**** DATASET CONTENT ****
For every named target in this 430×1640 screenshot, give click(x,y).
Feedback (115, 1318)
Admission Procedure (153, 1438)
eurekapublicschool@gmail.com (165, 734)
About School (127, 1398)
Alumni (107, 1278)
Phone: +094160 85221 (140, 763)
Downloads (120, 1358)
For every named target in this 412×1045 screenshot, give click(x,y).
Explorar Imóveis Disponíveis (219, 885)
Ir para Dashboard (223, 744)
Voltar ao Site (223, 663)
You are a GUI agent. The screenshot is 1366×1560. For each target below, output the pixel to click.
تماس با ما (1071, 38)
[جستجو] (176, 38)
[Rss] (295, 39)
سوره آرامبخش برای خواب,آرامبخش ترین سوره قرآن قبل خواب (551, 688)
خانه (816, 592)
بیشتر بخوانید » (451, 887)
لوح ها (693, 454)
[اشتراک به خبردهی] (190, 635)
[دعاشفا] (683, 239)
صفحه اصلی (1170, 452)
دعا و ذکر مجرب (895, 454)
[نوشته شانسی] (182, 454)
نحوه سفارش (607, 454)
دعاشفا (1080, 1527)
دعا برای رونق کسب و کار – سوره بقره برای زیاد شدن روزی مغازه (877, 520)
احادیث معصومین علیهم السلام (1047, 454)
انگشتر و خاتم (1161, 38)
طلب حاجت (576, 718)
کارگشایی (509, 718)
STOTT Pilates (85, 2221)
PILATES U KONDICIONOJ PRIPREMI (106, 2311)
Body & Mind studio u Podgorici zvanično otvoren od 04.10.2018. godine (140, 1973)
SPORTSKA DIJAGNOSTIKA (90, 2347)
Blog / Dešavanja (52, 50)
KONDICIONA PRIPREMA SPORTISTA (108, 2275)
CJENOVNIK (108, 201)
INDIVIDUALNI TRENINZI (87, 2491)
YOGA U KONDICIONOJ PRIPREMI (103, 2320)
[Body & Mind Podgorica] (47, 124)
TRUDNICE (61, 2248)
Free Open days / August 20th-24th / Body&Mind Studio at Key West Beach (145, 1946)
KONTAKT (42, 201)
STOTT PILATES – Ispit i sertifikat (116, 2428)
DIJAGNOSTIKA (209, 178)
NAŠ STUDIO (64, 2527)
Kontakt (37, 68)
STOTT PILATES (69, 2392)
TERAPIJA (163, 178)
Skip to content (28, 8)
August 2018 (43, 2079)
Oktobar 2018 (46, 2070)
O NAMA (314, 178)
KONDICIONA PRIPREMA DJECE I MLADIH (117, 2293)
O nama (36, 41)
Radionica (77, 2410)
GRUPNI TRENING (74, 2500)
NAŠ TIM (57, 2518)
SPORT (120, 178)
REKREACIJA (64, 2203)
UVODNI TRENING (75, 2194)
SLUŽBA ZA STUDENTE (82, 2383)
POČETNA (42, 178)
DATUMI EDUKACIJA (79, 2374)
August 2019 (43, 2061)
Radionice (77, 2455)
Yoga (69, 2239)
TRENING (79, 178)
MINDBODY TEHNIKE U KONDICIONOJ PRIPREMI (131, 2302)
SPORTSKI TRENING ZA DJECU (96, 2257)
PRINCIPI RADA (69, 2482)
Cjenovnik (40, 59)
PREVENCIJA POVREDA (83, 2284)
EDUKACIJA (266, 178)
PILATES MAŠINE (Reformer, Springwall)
****
→ **TASK REQUIREMENTS**
Look above for the line containing "MINDBODY TEHNIKE U", then transcribe it and all lines after it through the last, exactly and with nothing else.

→ **PROBLEM SOLUTION**
MINDBODY TEHNIKE U KONDICIONOJ PRIPREMI (131, 2302)
SPORTSKI TRENING ZA DJECU (96, 2257)
PRINCIPI RADA (69, 2482)
Cjenovnik (40, 59)
PREVENCIJA POVREDA (83, 2284)
EDUKACIJA (266, 178)
PILATES MAŠINE (Reformer, Springwall)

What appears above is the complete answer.